Unhappily it is not within our power to transmit the best of our blood to the creatures of our blood.

Of Grazia's two children, the little girl, Aurora, who was eleven years old, was like her mother; she was not so pretty, being a little coarser in fiber; she had a slight limp; she was a good little girl, affectionate and gay, with splendid health, abundant good nature, few natural gifts, except idleness, a passion for doing nothing. Christophe adored her. When he saw her with Grazia he felt the charm of a twofold creature, seen at two ages of life, two generations together.... Two flowers upon one stem; a Holy Family of Leonardo, the Virgin and Saint Anne, different shades of the same smile. With one glance he could take in the whole blossoming of a woman's soul; and it was at once fair and sad to see: he could see whence it came and whither it was going. There is nothing more natural than for an ardent, chaste heart to love two sisters at one and the same time, or mother and daughter. Christophe would have loved the woman of his love through all her descendants, just as in her he loved the stock of which she came. Her every smile, her every tear, every line in her face, were they not living beings, the memories of a life which was before her eyes opened to the light, the forerunners of a life which was to come, when her eyes should be forever closed?
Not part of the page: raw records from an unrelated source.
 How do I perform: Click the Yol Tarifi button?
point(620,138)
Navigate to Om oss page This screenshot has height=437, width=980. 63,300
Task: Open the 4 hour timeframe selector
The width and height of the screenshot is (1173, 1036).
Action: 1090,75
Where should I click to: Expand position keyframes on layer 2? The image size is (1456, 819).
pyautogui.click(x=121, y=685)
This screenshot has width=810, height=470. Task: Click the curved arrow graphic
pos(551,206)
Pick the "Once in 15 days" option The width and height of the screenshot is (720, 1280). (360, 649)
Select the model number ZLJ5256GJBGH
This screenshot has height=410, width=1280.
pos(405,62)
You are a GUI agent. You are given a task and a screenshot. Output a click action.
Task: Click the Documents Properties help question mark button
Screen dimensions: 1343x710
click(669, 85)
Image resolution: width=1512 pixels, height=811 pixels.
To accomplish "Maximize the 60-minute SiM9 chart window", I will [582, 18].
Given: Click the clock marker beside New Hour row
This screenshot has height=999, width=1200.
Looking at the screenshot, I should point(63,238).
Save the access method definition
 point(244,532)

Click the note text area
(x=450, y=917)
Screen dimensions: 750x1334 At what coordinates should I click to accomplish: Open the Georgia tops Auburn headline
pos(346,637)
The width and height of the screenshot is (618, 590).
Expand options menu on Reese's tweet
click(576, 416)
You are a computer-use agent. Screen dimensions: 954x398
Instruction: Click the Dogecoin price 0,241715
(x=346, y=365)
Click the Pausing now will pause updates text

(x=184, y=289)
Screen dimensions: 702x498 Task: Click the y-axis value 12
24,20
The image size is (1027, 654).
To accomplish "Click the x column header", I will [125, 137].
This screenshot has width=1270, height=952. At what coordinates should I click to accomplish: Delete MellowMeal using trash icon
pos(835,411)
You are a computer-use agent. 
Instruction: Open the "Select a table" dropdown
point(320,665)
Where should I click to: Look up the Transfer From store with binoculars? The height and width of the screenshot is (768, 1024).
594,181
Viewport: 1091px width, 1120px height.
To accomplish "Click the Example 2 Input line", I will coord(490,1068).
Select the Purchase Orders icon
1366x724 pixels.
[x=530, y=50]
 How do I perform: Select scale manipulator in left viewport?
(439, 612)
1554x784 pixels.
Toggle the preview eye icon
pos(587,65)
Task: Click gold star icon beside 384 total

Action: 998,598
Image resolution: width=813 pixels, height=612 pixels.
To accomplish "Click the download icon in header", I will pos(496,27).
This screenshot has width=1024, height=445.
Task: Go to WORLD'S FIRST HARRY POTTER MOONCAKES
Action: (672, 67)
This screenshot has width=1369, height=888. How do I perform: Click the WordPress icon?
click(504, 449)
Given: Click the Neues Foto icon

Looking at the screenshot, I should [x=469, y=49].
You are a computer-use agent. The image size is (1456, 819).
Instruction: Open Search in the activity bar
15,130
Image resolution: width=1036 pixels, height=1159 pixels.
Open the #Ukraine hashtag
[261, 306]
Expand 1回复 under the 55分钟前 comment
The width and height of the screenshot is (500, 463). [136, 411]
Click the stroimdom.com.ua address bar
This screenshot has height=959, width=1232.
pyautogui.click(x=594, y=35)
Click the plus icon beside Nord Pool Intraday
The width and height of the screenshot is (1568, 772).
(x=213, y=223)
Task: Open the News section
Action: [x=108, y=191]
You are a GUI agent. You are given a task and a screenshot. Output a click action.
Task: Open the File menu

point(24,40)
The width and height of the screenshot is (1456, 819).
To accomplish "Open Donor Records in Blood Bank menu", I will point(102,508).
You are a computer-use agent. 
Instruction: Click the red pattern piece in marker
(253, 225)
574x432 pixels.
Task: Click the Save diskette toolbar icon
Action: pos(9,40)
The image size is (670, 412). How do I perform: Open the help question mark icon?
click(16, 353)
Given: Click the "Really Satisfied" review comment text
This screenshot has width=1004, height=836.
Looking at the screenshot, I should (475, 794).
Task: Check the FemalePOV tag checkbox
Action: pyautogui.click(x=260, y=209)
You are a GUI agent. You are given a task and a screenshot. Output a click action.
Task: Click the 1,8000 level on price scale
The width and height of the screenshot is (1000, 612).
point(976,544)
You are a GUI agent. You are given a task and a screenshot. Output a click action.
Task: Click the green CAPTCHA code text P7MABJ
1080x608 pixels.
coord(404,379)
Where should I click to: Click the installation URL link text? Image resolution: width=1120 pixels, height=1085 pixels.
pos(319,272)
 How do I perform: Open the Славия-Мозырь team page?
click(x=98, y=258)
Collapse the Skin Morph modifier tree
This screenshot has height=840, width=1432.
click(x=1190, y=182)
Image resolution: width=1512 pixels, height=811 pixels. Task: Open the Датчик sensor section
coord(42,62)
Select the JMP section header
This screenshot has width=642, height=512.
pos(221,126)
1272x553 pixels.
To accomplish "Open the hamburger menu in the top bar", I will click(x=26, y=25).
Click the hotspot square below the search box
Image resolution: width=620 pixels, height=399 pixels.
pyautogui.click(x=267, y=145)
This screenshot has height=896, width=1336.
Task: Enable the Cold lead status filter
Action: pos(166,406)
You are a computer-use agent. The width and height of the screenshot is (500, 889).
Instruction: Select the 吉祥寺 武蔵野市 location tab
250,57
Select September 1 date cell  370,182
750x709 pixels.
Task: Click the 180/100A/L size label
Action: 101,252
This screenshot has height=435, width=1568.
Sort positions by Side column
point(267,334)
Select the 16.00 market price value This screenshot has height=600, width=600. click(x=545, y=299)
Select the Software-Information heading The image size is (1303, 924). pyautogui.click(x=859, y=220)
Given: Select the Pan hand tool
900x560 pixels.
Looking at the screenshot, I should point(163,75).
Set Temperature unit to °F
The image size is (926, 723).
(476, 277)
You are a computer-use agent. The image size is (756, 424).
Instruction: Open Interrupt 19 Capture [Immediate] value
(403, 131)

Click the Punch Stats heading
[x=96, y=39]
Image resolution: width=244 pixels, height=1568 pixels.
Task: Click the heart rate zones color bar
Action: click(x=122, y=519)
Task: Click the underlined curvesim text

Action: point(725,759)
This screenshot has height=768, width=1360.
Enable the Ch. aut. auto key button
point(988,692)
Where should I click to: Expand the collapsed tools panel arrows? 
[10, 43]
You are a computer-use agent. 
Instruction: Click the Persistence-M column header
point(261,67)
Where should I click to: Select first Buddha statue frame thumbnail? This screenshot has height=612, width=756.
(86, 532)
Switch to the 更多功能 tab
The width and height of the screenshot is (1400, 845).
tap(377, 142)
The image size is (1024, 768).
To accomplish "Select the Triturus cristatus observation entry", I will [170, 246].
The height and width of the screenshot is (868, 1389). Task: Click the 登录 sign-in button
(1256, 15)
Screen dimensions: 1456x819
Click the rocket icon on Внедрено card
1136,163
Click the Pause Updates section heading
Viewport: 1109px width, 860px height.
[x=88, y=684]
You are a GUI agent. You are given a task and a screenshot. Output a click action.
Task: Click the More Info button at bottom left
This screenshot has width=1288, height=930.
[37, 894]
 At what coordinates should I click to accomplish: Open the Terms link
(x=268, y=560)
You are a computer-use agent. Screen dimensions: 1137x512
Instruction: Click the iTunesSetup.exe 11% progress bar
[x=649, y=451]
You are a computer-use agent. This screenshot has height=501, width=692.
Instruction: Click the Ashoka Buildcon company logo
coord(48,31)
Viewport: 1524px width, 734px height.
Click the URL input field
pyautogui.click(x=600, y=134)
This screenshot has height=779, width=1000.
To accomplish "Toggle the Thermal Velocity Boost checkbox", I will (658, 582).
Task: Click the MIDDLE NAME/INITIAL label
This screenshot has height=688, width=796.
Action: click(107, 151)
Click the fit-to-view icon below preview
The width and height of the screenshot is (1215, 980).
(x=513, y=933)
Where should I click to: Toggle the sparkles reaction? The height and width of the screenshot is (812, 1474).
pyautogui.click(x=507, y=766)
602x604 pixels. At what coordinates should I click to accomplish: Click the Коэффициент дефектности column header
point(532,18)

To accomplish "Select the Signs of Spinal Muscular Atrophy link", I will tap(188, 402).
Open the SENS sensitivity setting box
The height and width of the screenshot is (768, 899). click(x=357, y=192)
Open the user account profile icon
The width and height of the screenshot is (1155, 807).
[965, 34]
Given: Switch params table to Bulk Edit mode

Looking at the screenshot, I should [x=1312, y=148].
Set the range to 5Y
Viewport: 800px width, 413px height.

The little boy, Lionello, was nine. He was much handsomer than his sister, of a finer stock, too fine, worn out and bloodless, wherein he was like his father. He was intelligent, well-endowed with bad instincts, demonstrative, and dissembling. He had big blue eyes, long, girlish, fair hair, a pale complexion, a delicate chest, and was morbidly nervous, which last, being a born comedian and strangely skilled in discovering people's weaknesses, he upon occasion turned to good account. Grazia was inclined to favor him, with the natural preference of a mother for her least healthy child,--and also through the attraction which all kindly, good women feel for the sons who are neither well nor ill (for in them a part of their life which they have suppressed finds solace). In such attraction there is something of the memory of the husbands who have made them suffer, whom they loved even while they despised them, or the strange flora of the soul, which wax strong in the dark, humid hot-house of conscience.

In spite of Grazia's care equally to bestow her tenderness upon her children, Aurora felt the difference, and was a little hurt by it. Christophe divined her feeling, and she divined Christophe's: they came together instinctively; while between Christophe and Lionello there was an antipathy which the boy covered up with exaggerated, lisping, charming ways,--and Christophe thrust from him as a shameful feeling. He wrestled with himself and forced himself to cherish this other man's child as though he were the child whom it would have been ineffably sweet for him to have had by the beloved. He would not allow himself to see Lionello's bad nature or anything that could remind him of the "other man": he set himself to find in him only Grazia. She, more clear-sighted, was under no illusions about her son, and she only loved him the more.